## EXTRACTED TEXT

Outputs: An in-memory scan bundle:

{
  frontmatter_records[],   // from scan-frontmatter
  filename_records[],      // from scan-filename
  wikilinks_by_file{},     // source_path → links[]
  inbound_links{}          // target_stem → source_paths[]
  manifest_summary?        // {file_count, generated_at} or null
  vocabulary_pairs[]       // from detect-vocabulary (E9, vault-wide)
}

Termination condition: All scan data collected. Proceed to CLASSIFY.

Phase 2 — CLASSIFY

Purpose: Apply deterministic rules to the scan bundle and produce a findings list. Zero LLM calls.

Inputs: Scan bundle from SCAN.

Error types (11 types, v4). Detailed pseudocode and false-positive guards live in ${CLAUDE_PLUGIN_ROOT}/reference/vault-audit-rules.md — read that file when implementing or debugging classification logic.

Code	Type	Severity	Priority	Source	Auto-fix
E1	`missing_frontmatter`	Critical	P0	`frontmatter_records`	—
E2	`missing_required_fields`	Critical	P0	`frontmatter_records`	✓ (add fields; `tags:` inferred via type/slug/folder — see Phase 4)
E3	`filename_convention_violation`	Warning	P0	`filename_records`	— (suggests `권장 파일명`)
E4	`broken_wikilink`	Critical	P0	`wikilinks_by_file`	—
E5	`orphan_note`	Warning	P2	`inbound_links`	— (suggests tag-based `연결 후보`)
E6	`stale_inbox`	Warning	P1	`frontmatter_records` (`created` + `status`)	—
E7	`stale_draft`	Warning	P1	`frontmatter_records` (`created` + `status`)	—
E8	`promotion_candidate`	Info	P2	`manifest.json` (`promotion_candidate: true`)	—
E9	`tag_vocabulary_inconsistency`	Warning	P2	`frontmatter_records` (vault-wide tags + keys)	— (display-only; `path: ""`)
E10	`misplaced_file`	Warning	P1	`frontmatter_records` (`type` + folder)	— (display-only)
E11	`unstructured_path`	Warning	P1	`frontmatter_records` (path)	— (display-only)

## ENTRIES PROVIDED

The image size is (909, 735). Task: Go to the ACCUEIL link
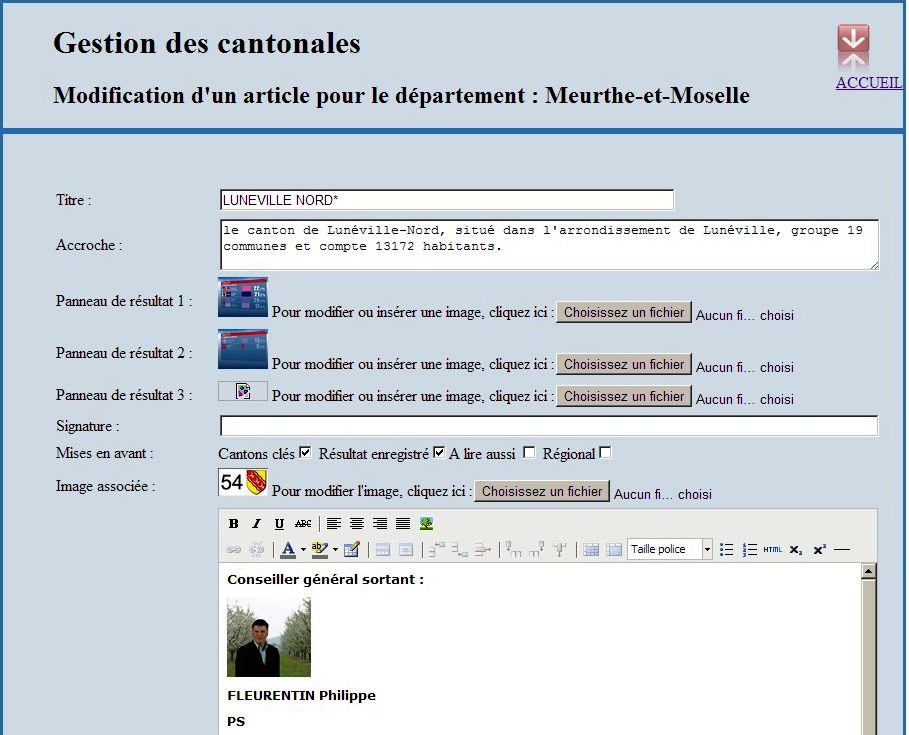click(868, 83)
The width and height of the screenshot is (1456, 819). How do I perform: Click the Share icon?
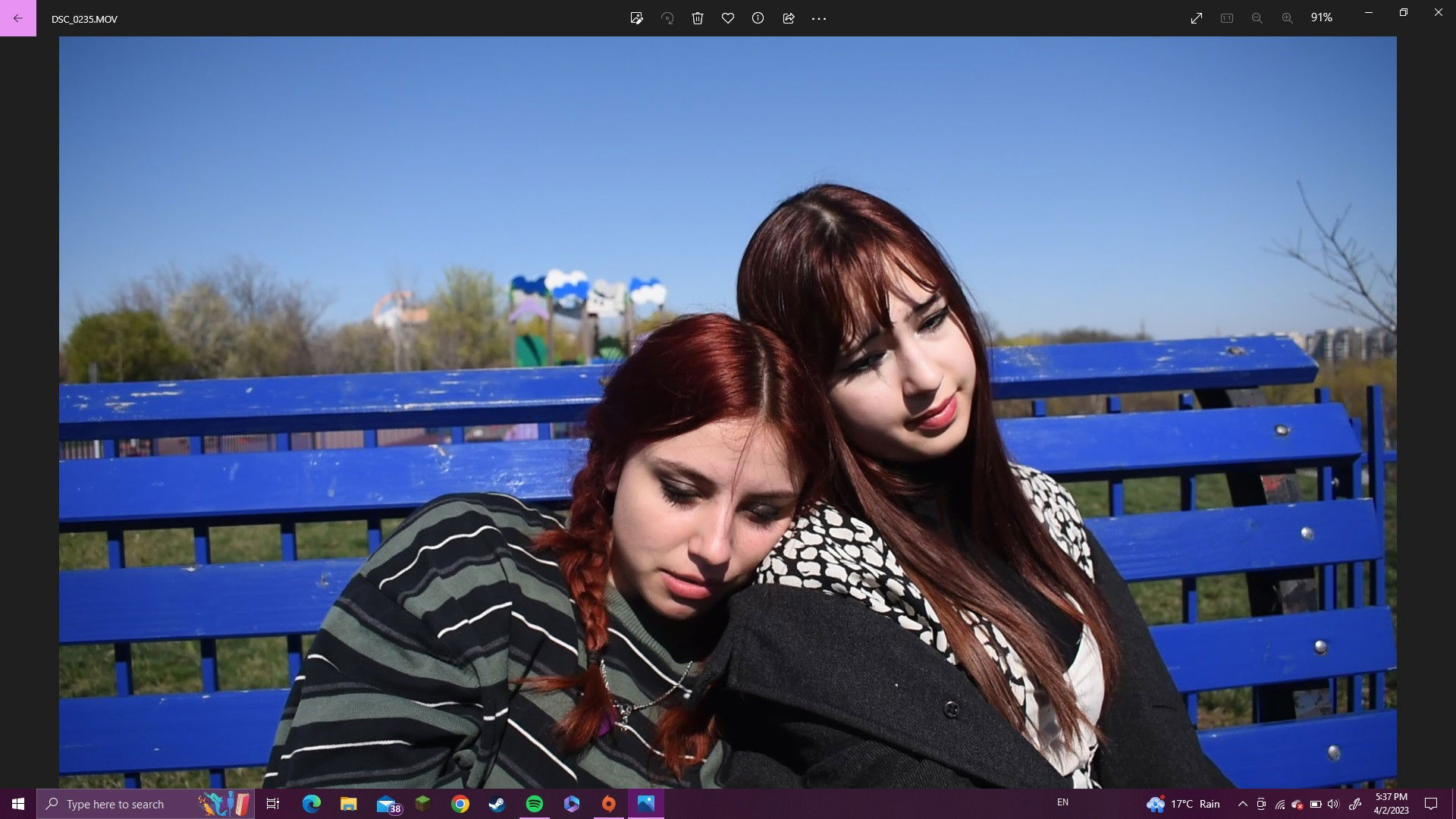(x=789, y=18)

--

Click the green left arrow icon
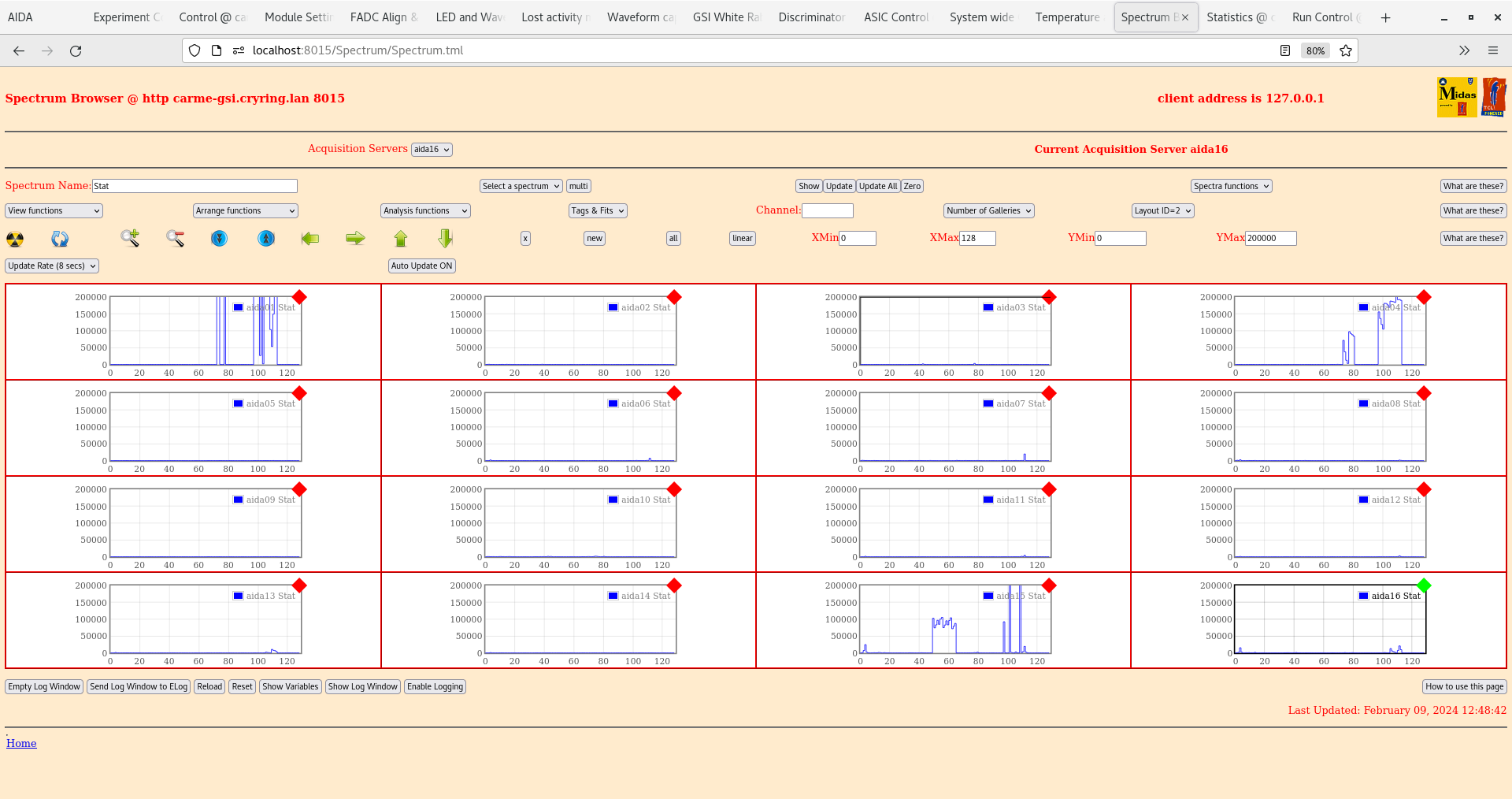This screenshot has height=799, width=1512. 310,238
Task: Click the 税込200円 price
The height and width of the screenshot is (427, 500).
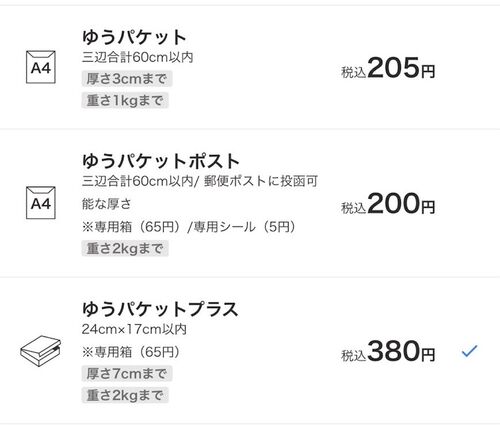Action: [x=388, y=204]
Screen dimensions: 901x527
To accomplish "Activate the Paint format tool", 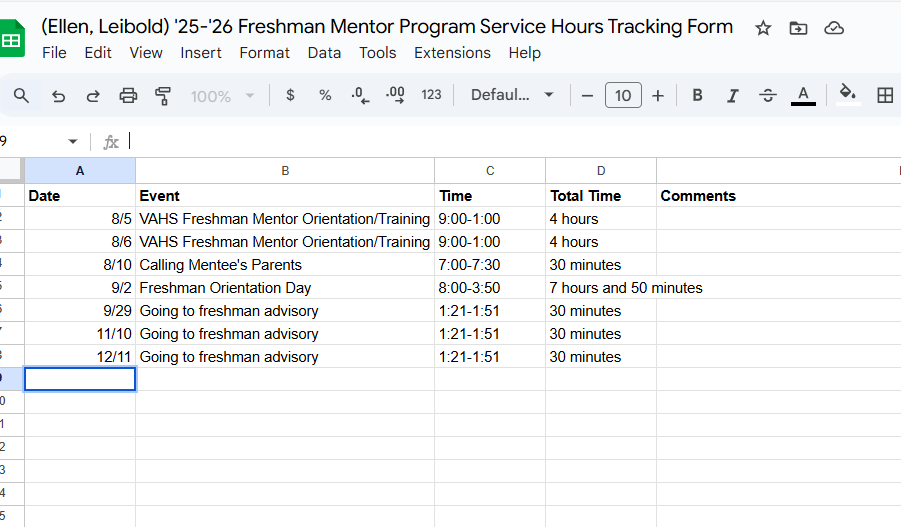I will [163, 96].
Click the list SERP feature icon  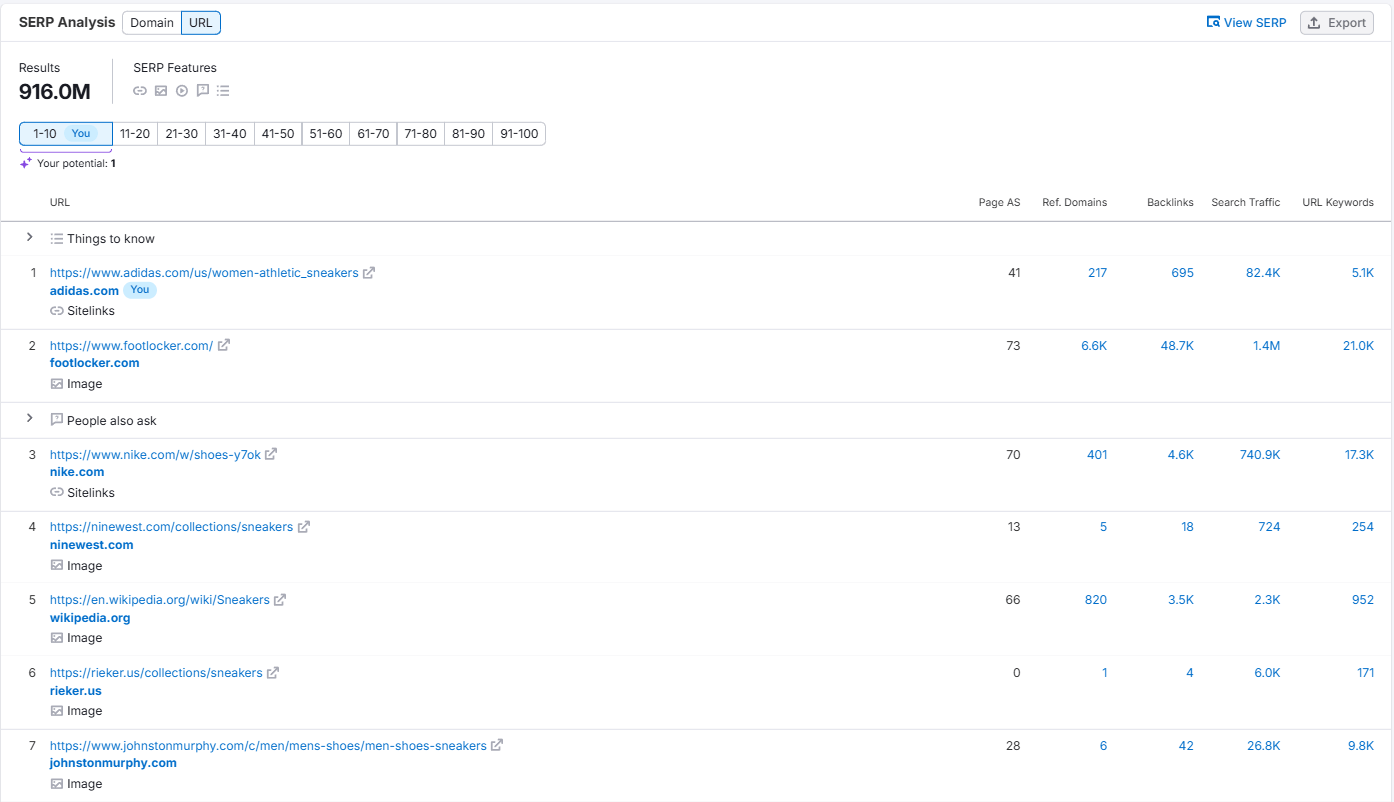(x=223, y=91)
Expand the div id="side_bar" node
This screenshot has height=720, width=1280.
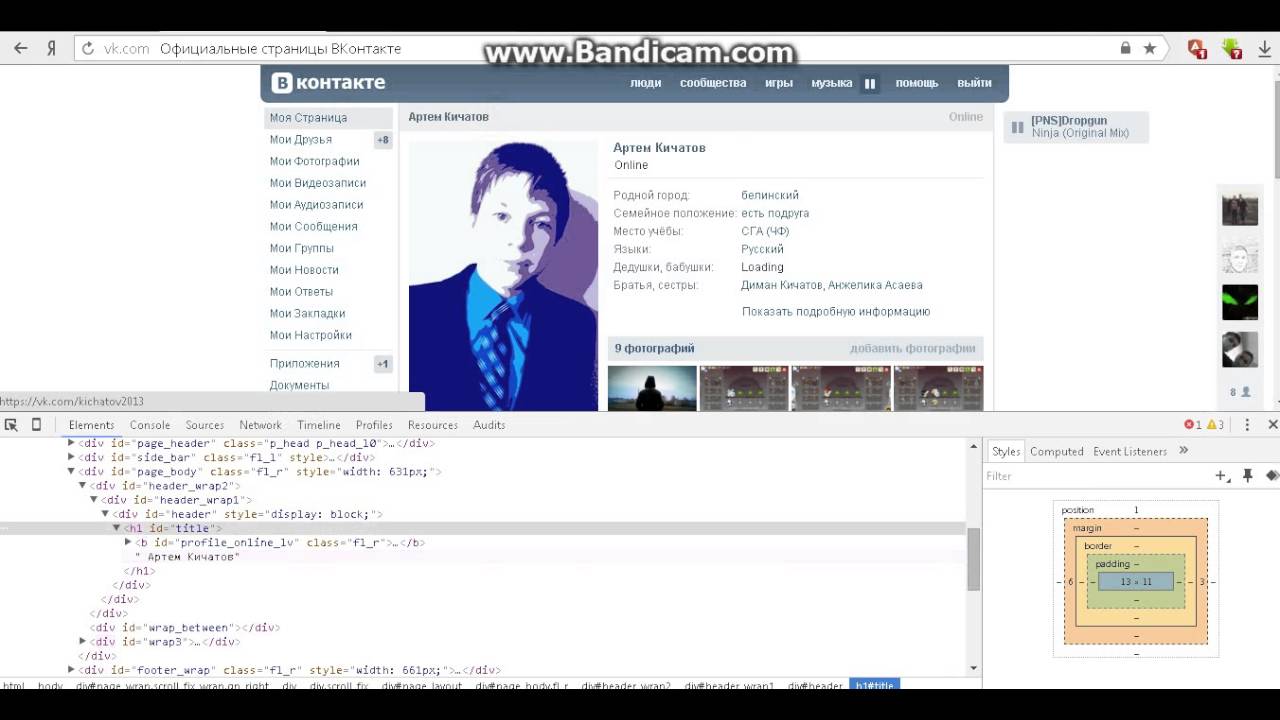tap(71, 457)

## WORK TO COMPLETE
Reproduce the vault audit text between "Purpose: Apply deterministic" and "debugging classification logic.", inclusive, with "deterministic" changed to "predefined". The data have no connection to the vault audit text.

## EXPECTED ANSWER
Purpose: Apply predefined rules to the scan bundle and produce a findings list. Zero LLM calls.

Inputs: Scan bundle from SCAN.

Error types (11 types, v4). Detailed pseudocode and false-positive guards live in ${CLAUDE_PLUGIN_ROOT}/reference/vault-audit-rules.md — read that file when implementing or debugging classification logic.